The court’s five-member conservative faction in the case of McCutcheon v FEC (the Federal Election Commission) struck down limits on the total amount of money individuals can give to the political parties and candidates for the House and Senate during any two-year election cycle. That means that while individuals are still limited to giving no more than $2,600 to each candidate during an election campaign, now, unlike in the past, there’s no limit to how many congressional candidates they can lavish money on.

Writing the majority opinion, Chief Justice John Roberts declared that that provision of the federal campaign finance laws was a violation of the “free speech” rights of individuals to participate as fully in the political process as they saw fit.

Now, all those who were surprised by the court’s conservatives’ stance, raise your hands.

Okay, you’ve just admitted you haven’t been paying attention to national affairs for at least the last six years. You’re not aware that the Republican Party response to its massive failure of electoral politics has been to double-down on its desperate bet that it can regain power by wrecking the country’s democratic political traditions. For one thing, you’ve forgotten the lesson of Bush vs. Gore, the 5-to-4 vote by the court’s conservative faction that gave the 2000 presidential election to George W. Bush: The conservative movement is committed to controlling the political system, not to democracy.

And the court’s conservative faction did what it could to help them.

But conservatives didn’t count on the train wreck the Bush presidency would become. Nor did they count on Barack Obama – a relative political newcomer they derided as a mere “community organizer: — out-organizing and out-spending the supposed crackerjack GOP political machine on his way to the White House.

The Republican Party response was three-fold. First, oppose any and every Obama administration proposal. Second, break the Democratic Party voting coalition via restrictive voting laws. That produced from GOP-dominated state legislatures in advance of the 2012 election a flurry of so-called voter identification laws whose real intent was to prevent significant numbers of Black, Hispanic and young voters in college from voting. And finally, in 2010, there was the Supreme Court’s Citizen United ruling, in which the conservative 5-member majority, likening corporations to individuals, declared that the ban against corporate contributions to political campaigns was a violation of corporations’ free-speech rights. Many conservatives jubilantly predicted the decision would make Obama a one-term president come 2012.

But, again, the “community organizer,” playing the game conservatives thought they had rigged, out-organized and out-spent the GOP ticket on his way to a decisive re-election victory. That victory was grounded in an extraordinary turnout by Black voters, the “lead” voting bloc in the Democratic Party coalition.

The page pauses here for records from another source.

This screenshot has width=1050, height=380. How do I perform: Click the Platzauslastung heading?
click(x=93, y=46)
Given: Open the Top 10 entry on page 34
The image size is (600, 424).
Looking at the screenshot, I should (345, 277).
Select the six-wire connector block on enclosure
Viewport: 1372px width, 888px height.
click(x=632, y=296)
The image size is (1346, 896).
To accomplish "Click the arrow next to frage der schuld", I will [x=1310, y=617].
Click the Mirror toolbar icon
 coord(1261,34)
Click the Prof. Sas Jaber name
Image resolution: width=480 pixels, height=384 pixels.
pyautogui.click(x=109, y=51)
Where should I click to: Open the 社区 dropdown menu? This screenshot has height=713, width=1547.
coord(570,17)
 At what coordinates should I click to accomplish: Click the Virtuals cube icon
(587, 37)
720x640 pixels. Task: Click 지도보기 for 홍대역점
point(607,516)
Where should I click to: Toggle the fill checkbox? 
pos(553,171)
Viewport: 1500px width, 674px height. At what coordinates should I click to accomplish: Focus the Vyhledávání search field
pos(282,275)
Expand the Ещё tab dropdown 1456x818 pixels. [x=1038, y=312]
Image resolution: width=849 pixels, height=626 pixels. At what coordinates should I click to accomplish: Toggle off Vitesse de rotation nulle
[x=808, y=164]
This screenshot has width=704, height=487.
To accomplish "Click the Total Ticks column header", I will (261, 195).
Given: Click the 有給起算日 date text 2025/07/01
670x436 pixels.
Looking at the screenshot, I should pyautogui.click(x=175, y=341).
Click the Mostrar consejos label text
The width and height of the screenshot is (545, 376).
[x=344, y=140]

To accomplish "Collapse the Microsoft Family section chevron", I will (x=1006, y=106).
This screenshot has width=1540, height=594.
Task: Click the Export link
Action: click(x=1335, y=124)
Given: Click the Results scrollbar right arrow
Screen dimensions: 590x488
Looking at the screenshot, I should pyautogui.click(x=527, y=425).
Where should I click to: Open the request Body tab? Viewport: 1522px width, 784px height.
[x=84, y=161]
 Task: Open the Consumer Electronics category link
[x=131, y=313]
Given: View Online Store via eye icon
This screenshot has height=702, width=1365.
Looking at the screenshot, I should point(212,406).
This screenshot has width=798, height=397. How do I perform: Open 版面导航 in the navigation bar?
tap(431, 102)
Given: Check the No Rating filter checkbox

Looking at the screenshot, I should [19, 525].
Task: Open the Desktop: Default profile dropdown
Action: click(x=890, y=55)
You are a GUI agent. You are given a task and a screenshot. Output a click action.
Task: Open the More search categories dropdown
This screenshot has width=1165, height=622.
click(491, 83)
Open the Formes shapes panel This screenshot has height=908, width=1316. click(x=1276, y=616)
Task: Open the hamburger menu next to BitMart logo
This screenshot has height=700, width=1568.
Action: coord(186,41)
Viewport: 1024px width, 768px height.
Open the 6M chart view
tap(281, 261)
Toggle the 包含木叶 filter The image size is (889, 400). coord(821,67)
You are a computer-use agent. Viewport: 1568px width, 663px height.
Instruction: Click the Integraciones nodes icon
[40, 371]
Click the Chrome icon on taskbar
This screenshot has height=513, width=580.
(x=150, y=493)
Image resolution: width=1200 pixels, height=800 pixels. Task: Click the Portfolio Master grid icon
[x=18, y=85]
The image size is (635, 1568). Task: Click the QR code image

The conservative response to that growing determination of Blacks to make their voices heard in the political process – has been to double-down on efforts to limit Black voters’ access to the ballot box.  The Supreme Court conservative faction last year struck down the key section of the Voting Rights Act of 1965 – in effect, giving those jurisdictions with a long-demonstrated history of trying to suppress the Black vote permission to keep on trying. And, according to the just-published, Black Stats: African Americans by the Numbers in the Twenty-First Century, since the 2012 election at least 82 bills restricting voting access have been introduced in the 31 states where more than 20 million Black Americans live.

That conservative dynamic of doubling-down on efforts to limit, if not reverse the expansion of democracy in America, which can be seen across the political landscape, offers the best perspective for considering the Supreme Court’s McCutcheon decision. The blather in the majority opinion about the free-speech rights of the wealthy is just a fig-leaf throwaway line meant to obscure a naked power grab.

The plaintive response of “LaylaS” from Chicago to a New York Times news story on the ruling poignantly describes its effect on democracy. “This ruling violates the First Amendment,” LaylaS writes. “It gives ‘freedom of speech’ to the wealthy, while severely limiting the freedom of speech [of] those of us who cannot afford to buy ads in support of our candidates. … [It] basically says that the wealthy are more equal than the poor or middle class. Isn’t there some way this ruling can be appealed? I don’t understand why the Supreme Court, which is appointed by partisan presidents, should have the last word in deciding whose free speech is better and more worthy than someone else.”